TEXTO ORIGINAL:
"""

In solemnitate BVM
Reginae Angelorum
Si entraras en una habitación
oscura de un viejo castillo abandonado, lo primero que necesitarás es un poco
de luz. Si luego recuerdas que tienes una cajita de cerillos, seguramente la
buscarás en tus bolsillos para encender uno cuanto antes. Si entonces descubres
que sólo tienes un cerillo, el que acabas de encender, tu vista se apresurará a
buscar una vela donde puedas alojar y alimentar el pequeño fuego que tienes
entre las puntas de los dedos. Mirarás el suelo, por si acaso hay algo que te
pueda hacer tropezar y caer. En fin, si enciendes un cerillo en una habitación
tenebrosa, te ocupas de explorar lo que hay a tu alrededor. Creo que
difícilmente te quedarías contemplando la luz que estalla despeinada cuando el
fósforo se enciende y luego se ordena vertical para ascender al cielo. Tal vez
si te quedas contemplando la solemne presencia de la luz y su decidido avance,
fríamente azul, hacia tus dedos, francamente pierdes tu tiempo y tu único
cerillo.

"""

EJERCICIO ESCRITO: Sigue escribiendo el texto sobre el cerillo encendido en la habitación oscura a partir de su última frase.

CONJUNTO DE DATOS:
"""

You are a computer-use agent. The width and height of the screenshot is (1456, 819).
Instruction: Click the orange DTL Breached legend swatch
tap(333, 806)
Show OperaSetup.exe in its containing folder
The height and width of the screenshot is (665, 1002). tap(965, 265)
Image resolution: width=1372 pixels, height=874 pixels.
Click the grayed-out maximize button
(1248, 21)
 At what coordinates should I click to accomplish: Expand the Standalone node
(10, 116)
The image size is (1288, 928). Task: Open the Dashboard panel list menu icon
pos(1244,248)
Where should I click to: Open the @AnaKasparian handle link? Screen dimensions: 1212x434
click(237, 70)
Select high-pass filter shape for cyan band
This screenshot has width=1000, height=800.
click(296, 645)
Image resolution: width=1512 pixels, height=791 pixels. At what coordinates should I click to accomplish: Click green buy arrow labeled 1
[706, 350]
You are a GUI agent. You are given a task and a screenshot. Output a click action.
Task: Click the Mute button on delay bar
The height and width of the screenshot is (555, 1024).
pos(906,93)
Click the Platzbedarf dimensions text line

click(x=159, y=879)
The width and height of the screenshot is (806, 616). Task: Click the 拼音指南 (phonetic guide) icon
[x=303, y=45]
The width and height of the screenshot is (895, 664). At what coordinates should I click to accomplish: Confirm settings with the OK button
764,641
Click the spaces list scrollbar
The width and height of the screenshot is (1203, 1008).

"""

PROBLEMA RESUELTO:
Algo así sucede en la vida
espiritual. Cuando Dios enciende su luz en nuestro interior, lo primero que hay
que hacer es mirarnos por dentro, buscar una lámpara donde alojar el pequeño
fuego que se ha encendido y, entre nuestras sombras que lo invaden todo, hay
que habitar con nosotros mismos. Cuando Dios enciende su luz en nuestro
interior, distinguimos en la penumbra algo de lo que puede hacernos tropezar y caer,
la presencia amenazadora de lo que suele hacernos daño, y finalmente esa
batalla constante que hacen las sombras a la luz. Y si la luz se apaga, todas
nuestras seguridades de nuevo nos abandonan. Vamos, hasta nuestra sombra nos
abandona cuando la luz se apaga. ¡Necesitamos tanto la luz! Sobretodo la luz
interior que Dios enciende. Hasta para ver nuestras sombras la necesitamos.
Pero una vez encendida no tenemos tiempo para ella. No tenemos tiempo para
mirarla. Nuestros ojos apenas la toleran. La miras fijamente unos instantes y
te queda un recuerdo alucinante, extraño, que te obliga a cerrar la mirada y a
esperar a que tus ojos la olviden. No tenemos tiempo para la luz. Ni tiempo ni
mirada. Más bien nosotros miramos lo que la luz ilumina y en eso se va nuestro
tiempo.
También sucede algo así con los
ángeles. Decimos que los ángeles son luz. Y en verdad lo son, pero nosotros no tenemos
más que tiempo que se nos escapa, y no tenemos mirada para esa luz. Vemos lo
que ellos iluminan, pero no los vemos a ellos. Ellos templan la claridad de su
gloria para estar con nosotros.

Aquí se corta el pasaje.